Recovery is dragging

I wrote last week about the consequences of going out and I clearly didn’t have a clue how bad things would be as I am still suffering after my day trip. I think maybe it is just rotten timing that ever since I have been feeling very tired and run down. This last Monday I ended up with a hideous migraine that knocked me flat on my back for over 12 hours and had Mr Myasthenia Kid have to come home from work to look after me. I am glad I am out the other side of that but it has shocked me how battered and bruised I am still feeling for having a few hours out of the house.

I am guessing having a solid six hour block of socialising, driving a scooter and having to use a lot of brain / muscle power probably wasn’t the best idea. The longest I am normally out for is probably 90 minutes at an absolute push and that will leave me more exhausted for normal for up to two days after. My days when I don’t leave the house are in cycles of rest and activity. I have to pace myself or I end up paying for it. It hasn’t helped that there have been appointments that I have been unable to not attend – ringing up and explaining to the receptionist that you need to re-book because you are shattered never goes down well. There isn’t really a word in the English language that accurately conveys the level of exhaustion because we overuse words like fatigue, shattered, tired etc. For me it gets to the point where I can feel like I am having an out if body experience or that I am dreadfully hungover combined with feeling so utterly exhausted it can be really hard to motivate myself to move. 

I have been on my embroidery machine and sewing machine a lot as I am making Christmas gifts for friends and family. I know it is only October but I get panicky if things aren’t made and then I start to feel stressed which means I no longer enjoy making the items. At the moment I have been limited to an hour or two a day, which doesn’t help me get loads done but it is the longest I can sit without the pain becoming so intense that I have to lie down the rest of the day or concentrate for. Obviously on the embroidery machine when it is stitching out I don’t have to concentrate on anything but I do need to be switched on enough to know what step comes next as for the first time I have been using the embroidery machine to do applique and I am really enjoying it.

I know I should have taken it easier last week but even after 12 years I think I can push it and there will be no consequences. I never ever learn. Maybe I simply refuse to.

This week my body has just thrown a hissy fit and ensured that I can’t carry on ignoring it when it sends out distress signals. Every bloody condition I have is flaring out of nowhere – Hidradenitis Suppurativa two abscesses after at least a month to 6 weeks without anything, Arthritis hands as stiff as can be, Nerve Pain left leg is burning which it hasn’t done in years, Tinnitus (so loud I am struggling to hear anything else) Migraine and now a headache every day since, nausea, IBS, adhesion pain, Muscle Spasms in my back and feet you can always guarantee will make me swear like a sailor literally everything is kicking off at the moment.
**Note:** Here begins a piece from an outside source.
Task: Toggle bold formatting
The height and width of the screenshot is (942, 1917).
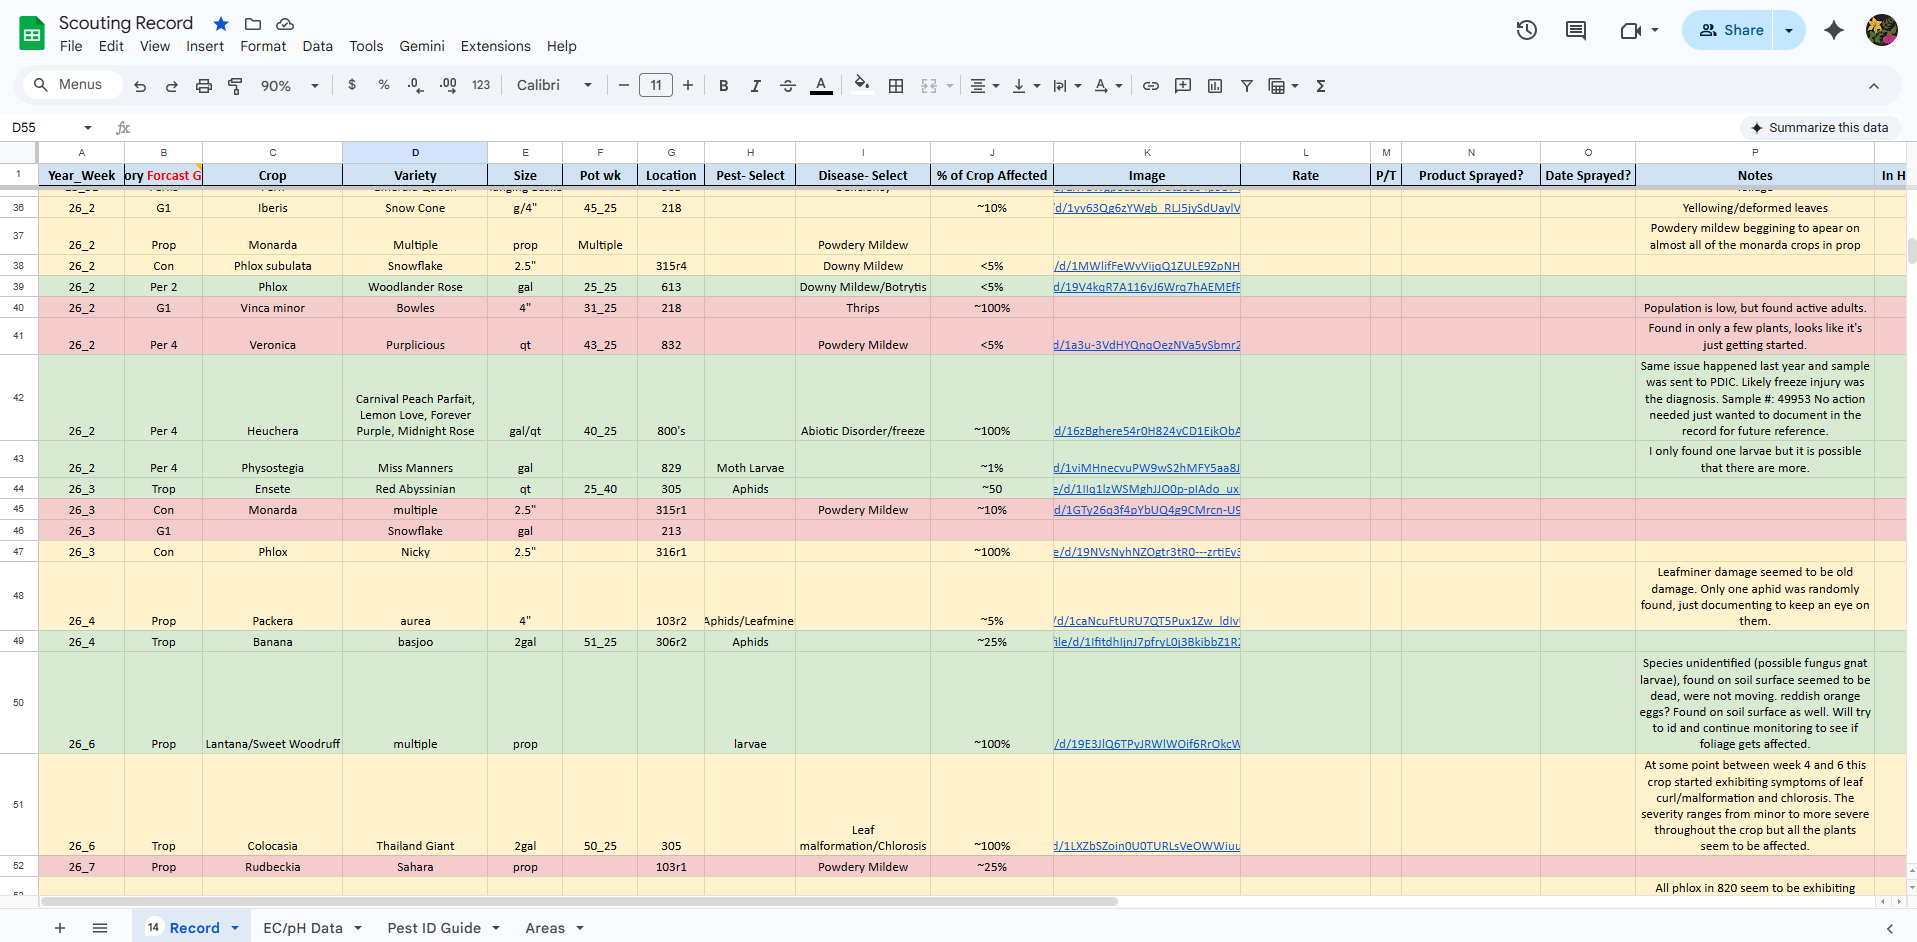Action: 724,86
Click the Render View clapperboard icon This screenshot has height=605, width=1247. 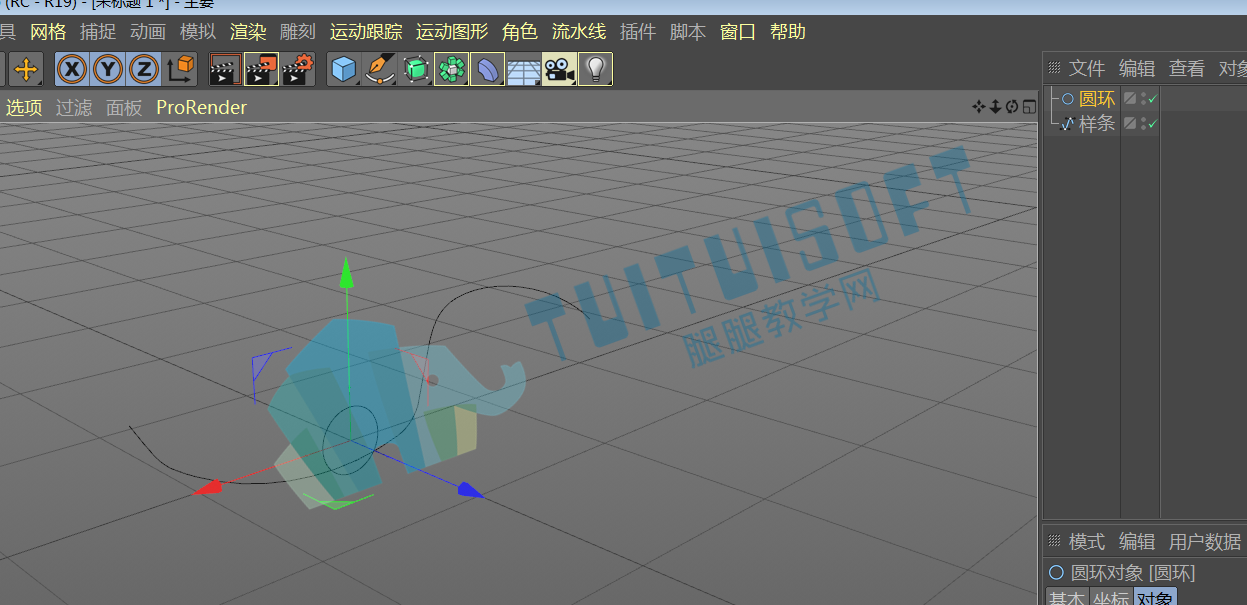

I always find pain adds considerably to the fatigue. 

This isn’t a woe is me post or an attempt for sympathy, I am just explaining how things are at the moment and why at the moment I am struggling to come up with dynamic or scintillating posts. I am finding it hard enough to follow a conversation let alone put an intelligent blog post into words.

I do count my blessings though, Dembe is my hero. On Monday when I was so sick with my migraine he wouldn’t leave my side at all. I thank my lucky stars I have him as even on the days when I am really suffering and thank goodness they are few and far between he is stuck to me like glue and always makes me smile.